Data for locating text and elements:
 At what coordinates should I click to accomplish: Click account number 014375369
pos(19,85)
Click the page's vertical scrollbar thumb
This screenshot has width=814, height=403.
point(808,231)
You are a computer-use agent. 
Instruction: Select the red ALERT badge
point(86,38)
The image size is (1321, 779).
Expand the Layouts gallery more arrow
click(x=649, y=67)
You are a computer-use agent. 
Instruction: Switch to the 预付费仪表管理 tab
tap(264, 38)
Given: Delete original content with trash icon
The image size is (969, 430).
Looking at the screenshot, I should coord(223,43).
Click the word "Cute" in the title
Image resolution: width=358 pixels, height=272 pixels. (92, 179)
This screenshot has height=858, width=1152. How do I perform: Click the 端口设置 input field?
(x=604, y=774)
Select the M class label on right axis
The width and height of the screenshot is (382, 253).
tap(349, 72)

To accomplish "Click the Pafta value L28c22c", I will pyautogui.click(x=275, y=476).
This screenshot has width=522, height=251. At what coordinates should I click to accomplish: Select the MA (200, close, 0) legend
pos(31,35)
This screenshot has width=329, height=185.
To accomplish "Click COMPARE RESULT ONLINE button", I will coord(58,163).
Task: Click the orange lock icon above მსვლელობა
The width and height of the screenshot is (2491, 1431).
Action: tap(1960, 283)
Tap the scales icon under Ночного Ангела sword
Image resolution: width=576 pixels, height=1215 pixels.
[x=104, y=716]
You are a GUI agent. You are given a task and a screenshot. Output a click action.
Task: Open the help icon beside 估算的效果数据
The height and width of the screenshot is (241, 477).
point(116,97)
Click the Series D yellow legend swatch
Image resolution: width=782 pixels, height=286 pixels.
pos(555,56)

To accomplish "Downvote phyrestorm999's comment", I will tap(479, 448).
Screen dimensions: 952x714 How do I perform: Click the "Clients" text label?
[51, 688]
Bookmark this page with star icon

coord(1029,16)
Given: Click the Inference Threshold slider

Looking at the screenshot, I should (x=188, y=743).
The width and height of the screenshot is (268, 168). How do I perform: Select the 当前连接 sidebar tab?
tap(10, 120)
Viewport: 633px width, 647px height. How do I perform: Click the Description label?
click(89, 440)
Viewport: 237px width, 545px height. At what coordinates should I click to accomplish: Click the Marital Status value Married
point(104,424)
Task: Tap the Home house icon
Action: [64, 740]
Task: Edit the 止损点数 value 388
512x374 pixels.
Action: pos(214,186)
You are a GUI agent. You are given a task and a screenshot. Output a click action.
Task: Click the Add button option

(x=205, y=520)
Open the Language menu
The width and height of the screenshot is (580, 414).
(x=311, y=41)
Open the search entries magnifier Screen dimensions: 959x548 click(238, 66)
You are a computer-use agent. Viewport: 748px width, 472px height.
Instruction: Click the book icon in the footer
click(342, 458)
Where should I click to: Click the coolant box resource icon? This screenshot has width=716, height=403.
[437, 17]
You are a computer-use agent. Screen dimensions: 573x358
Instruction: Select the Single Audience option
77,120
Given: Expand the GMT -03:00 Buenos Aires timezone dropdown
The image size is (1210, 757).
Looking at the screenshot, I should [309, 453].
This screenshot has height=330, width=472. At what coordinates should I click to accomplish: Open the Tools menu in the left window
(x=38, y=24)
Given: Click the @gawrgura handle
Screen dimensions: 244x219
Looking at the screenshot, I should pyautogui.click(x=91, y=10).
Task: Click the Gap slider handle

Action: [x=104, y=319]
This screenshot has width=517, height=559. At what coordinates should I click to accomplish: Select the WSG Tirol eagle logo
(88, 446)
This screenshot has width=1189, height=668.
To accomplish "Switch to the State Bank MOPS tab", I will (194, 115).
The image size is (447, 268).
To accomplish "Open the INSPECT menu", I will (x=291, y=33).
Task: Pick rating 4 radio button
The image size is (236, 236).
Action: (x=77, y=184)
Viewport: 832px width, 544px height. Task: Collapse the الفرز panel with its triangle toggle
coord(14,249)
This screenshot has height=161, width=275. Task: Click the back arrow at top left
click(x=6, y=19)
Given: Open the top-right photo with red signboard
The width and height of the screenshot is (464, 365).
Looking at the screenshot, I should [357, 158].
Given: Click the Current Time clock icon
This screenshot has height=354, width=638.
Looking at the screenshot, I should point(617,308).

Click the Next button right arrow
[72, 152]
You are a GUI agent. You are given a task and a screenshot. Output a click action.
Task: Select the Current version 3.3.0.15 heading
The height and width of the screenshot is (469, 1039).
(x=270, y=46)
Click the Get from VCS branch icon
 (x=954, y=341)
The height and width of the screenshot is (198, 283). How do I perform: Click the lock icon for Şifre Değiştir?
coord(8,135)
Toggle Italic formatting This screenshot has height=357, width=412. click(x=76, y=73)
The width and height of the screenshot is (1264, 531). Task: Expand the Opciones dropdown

_Written request_.
Format the data above as a JSON list of strings, with each line as one string and blank lines omitted.

_Written answer_.
[
  " At what coordinates should I click to accomplish: Click account number 014375369",
  "pos(19,85)",
  "Click the page's vertical scrollbar thumb",
  "This screenshot has width=814, height=403.",
  "point(808,231)",
  "You are a computer-use agent. ",
  "Instruction: Select the red ALERT badge",
  "point(86,38)",
  "The image size is (1321, 779).",
  "Expand the Layouts gallery more arrow",
  "click(x=649, y=67)",
  "You are a computer-use agent. ",
  "Instruction: Switch to the 预付费仪表管理 tab",
  "tap(264, 38)",
  "Given: Delete original content with trash icon",
  "The image size is (969, 430).",
  "Looking at the screenshot, I should coord(223,43).",
  "Click the word \"Cute\" in the title",
  "Image resolution: width=358 pixels, height=272 pixels. (92, 179)",
  "This screenshot has height=858, width=1152. How do I perform: Click the 端口设置 input field?",
  "(x=604, y=774)",
  "Select the M class label on right axis",
  "The width and height of the screenshot is (382, 253).",
  "tap(349, 72)",
  "To accomplish \"Click the Pafta value L28c22c\", I will pyautogui.click(x=275, y=476).",
  "This screenshot has width=522, height=251. At what coordinates should I click to accomplish: Select the MA (200, close, 0) legend",
  "pos(31,35)",
  "This screenshot has width=329, height=185.",
  "To accomplish \"Click COMPARE RESULT ONLINE button\", I will coord(58,163).",
  "Task: Click the orange lock icon above მსვლელობა",
  "The width and height of the screenshot is (2491, 1431).",
  "Action: tap(1960, 283)",
  "Tap the scales icon under Ночного Ангела sword",
  "Image resolution: width=576 pixels, height=1215 pixels.",
  "[x=104, y=716]",
  "You are a GUI agent. You are given a task and a screenshot. Output a click action.",
  "Task: Open the help icon beside 估算的效果数据",
  "The height and width of the screenshot is (241, 477).",
  "point(116,97)",
  "Click the Series D yellow legend swatch",
  "Image resolution: width=782 pixels, height=286 pixels.",
  "pos(555,56)",
  "To accomplish \"Downvote phyrestorm999's comment\", I will tap(479, 448).",
  "Screen dimensions: 952x714 How do I perform: Click the \"Clients\" text label?",
  "[51, 688]",
  "Bookmark this page with star icon",
  "coord(1029,16)",
  "Given: Click the Inference Threshold slider",
  "Looking at the screenshot, I should (x=188, y=743).",
  "The width and height of the screenshot is (268, 168). How do I perform: Select the 当前连接 sidebar tab?",
  "tap(10, 120)",
  "Viewport: 633px width, 647px height. How do I perform: Click the Description label?",
  "click(89, 440)",
  "Viewport: 237px width, 545px height. At what coordinates should I click to accomplish: Click the Marital Status value Married",
  "point(104,424)",
  "Task: Tap the Home house icon",
  "Action: [64, 740]",
  "Task: Edit the 止损点数 value 388",
  "512x374 pixels.",
  "Action: pos(214,186)",
  "You are a GUI agent. You are given a task and a screenshot. Output a click action.",
  "Task: Click the Add button option",
  "(x=205, y=520)",
  "Open the Language menu",
  "The width and height of the screenshot is (580, 414).",
  "(x=311, y=41)",
  "Open the search entries magnifier Screen dimensions: 959x548 click(238, 66)",
  "You are a computer-use agent. Viewport: 748px width, 472px height.",
  "Instruction: Click the book icon in the footer",
  "click(342, 458)",
  "Where should I click to: Click the coolant box resource icon? This screenshot has width=716, height=403.",
  "[437, 17]",
  "You are a computer-use agent. Screen dimensions: 573x358",
  "Instruction: Select the Single Audience option",
  "77,120",
  "Given: Expand the GMT -03:00 Buenos Aires timezone dropdown",
  "The image size is (1210, 757).",
  "Looking at the screenshot, I should [309, 453].",
  "This screenshot has height=330, width=472. At what coordinates should I click to accomplish: Open the Tools menu in the left window",
  "(x=38, y=24)",
  "Given: Click the @gawrgura handle",
  "Screen dimensions: 244x219",
  "Looking at the screenshot, I should pyautogui.click(x=91, y=10).",
  "Task: Click the Gap slider handle",
  "Action: [x=104, y=319]",
  "This screenshot has width=517, height=559. At what coordinates should I click to accomplish: Select the WSG Tirol eagle logo",
  "(88, 446)",
  "This screenshot has width=1189, height=668.",
  "To accomplish \"Switch to the State Bank MOPS tab\", I will (194, 115).",
  "The image size is (447, 268).",
  "To accomplish \"Open the INSPECT menu\", I will (x=291, y=33).",
  "Task: Pick rating 4 radio button",
  "The image size is (236, 236).",
  "Action: (x=77, y=184)",
  "Viewport: 832px width, 544px height. Task: Collapse the الفرز panel with its triangle toggle",
  "coord(14,249)",
  "This screenshot has height=161, width=275. Task: Click the back arrow at top left",
  "click(x=6, y=19)",
  "Given: Open the top-right photo with red signboard",
  "The width and height of the screenshot is (464, 365).",
  "Looking at the screenshot, I should [357, 158].",
  "Given: Click the Current Time clock icon",
  "This screenshot has height=354, width=638.",
  "Looking at the screenshot, I should point(617,308).",
  "Click the Next button right arrow",
  "[72, 152]",
  "You are a GUI agent. You are given a task and a screenshot. Output a click action.",
  "Task: Select the Current version 3.3.0.15 heading",
  "The height and width of the screenshot is (469, 1039).",
  "(x=270, y=46)",
  "Click the Get from VCS branch icon",
  " (x=954, y=341)",
  "The height and width of the screenshot is (198, 283). How do I perform: Click the lock icon for Şifre Değiştir?",
  "coord(8,135)",
  "Toggle Italic formatting This screenshot has height=357, width=412. click(x=76, y=73)",
  "The width and height of the screenshot is (1264, 531). Task: Expand the Opciones dropdown"
]